Il racconto della morte di Gesù in croce è la lettura più bella e regale di tutto l’anno. E mentre i credenti di tutte le fedi invocano Dio nei giorni della loro sofferenza, ora i cristiani vanno a Dio nei giorni della sua sofferenza.
La croce è l’immagine più pura e più alta che Dio ha dato di se stesso. Cosa vediamo? Vediamo un uomo. Un uomo nudo inchiodato e morente. Un uomo con le braccia spalancate in un abbraccio che non si rinnegherà in eterno. Un uomo che non chiede niente per sé, non grida da lì in cima: ricordatemi, cercate di capire, difendetemi… Fino all’ultimo dimentica se stesso e si preoccupa di chi gli muore a fianco: oggi, con me, sarai nel paradiso.
Fondamento della fede cristiana è la cosa più bella del mondo: un atto di amore. Allora la suprema bellezza della storia è quella accaduta fuori Gerusalemme, sulla collina del Golgota, dove il Figlio di Dio si lascia inchiodare, povero e nudo, per morire d’amore. La croce è l’innesto del cielo dentro la terra, il punto dove un amore eterno penetra nel tempo come una goccia di fuoco, e divampa. Sul Calvario l’amore scrive il suo racconto con l’alfabeto delle ferite, l’unico indelebile, l’unico in cui non c’è inganno. Da qui la commozione, poi lo stupore, e anche l’innamoramento.
Dopo duemila anni sentiamo anche noi come le donne, il centurione, il ladro, che nella Croce c’è la suprema attrazione di Dio?
Ogni nostro grido, ogni dolore dell’uomo, la sofferenza incomprensibile possono sembrare una sconfitta.
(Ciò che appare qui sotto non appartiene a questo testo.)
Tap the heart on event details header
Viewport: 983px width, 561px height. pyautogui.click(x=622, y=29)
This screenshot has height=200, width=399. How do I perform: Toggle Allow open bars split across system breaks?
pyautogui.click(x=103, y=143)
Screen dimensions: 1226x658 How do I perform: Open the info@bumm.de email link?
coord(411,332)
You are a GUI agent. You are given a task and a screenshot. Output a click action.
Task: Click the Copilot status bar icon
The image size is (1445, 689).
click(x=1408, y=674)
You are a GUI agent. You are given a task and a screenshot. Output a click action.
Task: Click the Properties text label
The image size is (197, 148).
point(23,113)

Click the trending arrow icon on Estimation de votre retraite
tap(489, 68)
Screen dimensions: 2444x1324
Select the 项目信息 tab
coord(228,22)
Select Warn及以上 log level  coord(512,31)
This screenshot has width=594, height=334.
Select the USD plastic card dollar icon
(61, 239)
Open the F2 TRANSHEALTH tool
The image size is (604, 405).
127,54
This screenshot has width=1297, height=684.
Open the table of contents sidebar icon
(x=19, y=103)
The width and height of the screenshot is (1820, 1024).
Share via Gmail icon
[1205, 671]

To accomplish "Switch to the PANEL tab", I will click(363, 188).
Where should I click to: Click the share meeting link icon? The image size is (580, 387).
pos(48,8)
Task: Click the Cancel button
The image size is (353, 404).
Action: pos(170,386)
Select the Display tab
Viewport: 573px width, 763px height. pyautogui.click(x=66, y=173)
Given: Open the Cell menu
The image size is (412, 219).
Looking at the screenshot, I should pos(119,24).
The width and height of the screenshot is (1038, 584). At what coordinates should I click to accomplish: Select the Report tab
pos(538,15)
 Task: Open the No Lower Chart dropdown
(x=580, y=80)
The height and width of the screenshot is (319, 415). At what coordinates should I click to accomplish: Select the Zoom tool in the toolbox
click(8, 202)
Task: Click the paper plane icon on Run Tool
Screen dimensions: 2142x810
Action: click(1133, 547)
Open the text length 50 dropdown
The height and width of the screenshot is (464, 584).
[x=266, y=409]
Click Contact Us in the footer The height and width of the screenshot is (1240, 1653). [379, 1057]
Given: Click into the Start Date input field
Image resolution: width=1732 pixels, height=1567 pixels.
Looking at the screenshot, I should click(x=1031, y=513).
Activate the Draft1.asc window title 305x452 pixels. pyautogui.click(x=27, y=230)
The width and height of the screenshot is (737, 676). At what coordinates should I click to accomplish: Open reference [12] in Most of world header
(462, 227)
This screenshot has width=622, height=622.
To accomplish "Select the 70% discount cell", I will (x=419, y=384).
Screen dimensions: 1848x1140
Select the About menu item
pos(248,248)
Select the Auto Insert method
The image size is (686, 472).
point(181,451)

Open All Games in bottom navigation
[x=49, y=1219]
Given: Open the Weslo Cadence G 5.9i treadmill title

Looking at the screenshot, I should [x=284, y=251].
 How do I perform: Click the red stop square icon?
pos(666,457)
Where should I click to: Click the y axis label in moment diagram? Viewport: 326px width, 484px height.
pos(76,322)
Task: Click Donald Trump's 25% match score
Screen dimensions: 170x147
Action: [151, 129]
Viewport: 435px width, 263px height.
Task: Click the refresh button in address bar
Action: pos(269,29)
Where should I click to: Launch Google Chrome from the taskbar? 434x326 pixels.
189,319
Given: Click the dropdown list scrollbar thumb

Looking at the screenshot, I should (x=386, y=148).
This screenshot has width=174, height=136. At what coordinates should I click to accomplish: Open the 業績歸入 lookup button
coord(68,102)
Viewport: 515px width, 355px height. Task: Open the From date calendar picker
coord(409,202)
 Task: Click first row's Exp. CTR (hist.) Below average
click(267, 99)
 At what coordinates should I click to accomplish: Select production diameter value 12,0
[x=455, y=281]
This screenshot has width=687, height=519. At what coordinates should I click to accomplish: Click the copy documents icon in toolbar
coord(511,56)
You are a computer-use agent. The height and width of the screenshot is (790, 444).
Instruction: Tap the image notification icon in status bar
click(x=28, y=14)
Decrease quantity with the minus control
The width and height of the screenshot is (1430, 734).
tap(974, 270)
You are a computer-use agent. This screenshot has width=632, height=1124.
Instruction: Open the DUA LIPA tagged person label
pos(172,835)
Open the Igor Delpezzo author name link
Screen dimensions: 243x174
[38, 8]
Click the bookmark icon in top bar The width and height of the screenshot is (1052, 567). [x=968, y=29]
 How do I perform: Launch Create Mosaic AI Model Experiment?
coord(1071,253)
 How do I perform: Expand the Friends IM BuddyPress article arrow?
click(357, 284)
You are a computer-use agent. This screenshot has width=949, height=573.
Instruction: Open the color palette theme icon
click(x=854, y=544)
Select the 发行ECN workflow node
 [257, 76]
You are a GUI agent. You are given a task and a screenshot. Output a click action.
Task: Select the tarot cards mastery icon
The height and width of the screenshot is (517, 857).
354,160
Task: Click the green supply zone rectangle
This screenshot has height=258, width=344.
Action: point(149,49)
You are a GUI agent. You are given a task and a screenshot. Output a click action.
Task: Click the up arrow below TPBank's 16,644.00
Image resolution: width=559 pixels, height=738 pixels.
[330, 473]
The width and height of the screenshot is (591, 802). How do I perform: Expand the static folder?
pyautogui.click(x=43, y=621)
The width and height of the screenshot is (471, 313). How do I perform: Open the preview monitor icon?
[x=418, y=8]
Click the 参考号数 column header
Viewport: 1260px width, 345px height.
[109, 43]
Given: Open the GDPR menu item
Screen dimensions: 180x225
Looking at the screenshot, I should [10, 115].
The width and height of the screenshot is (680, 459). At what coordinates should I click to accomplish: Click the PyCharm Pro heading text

Ma se noi ci aggrappiamo alla Croce, allora veniamo anche presi dentro la forza del suo risorgere, che ha il potere, senza che noi sappiamo come, di far tremare la pietra di ogni nostro sepolcro e di farvi entrare il respiro del mattino.
Prepariamoci a vivere la grande Settima Santa che si apre dinanzi a noi!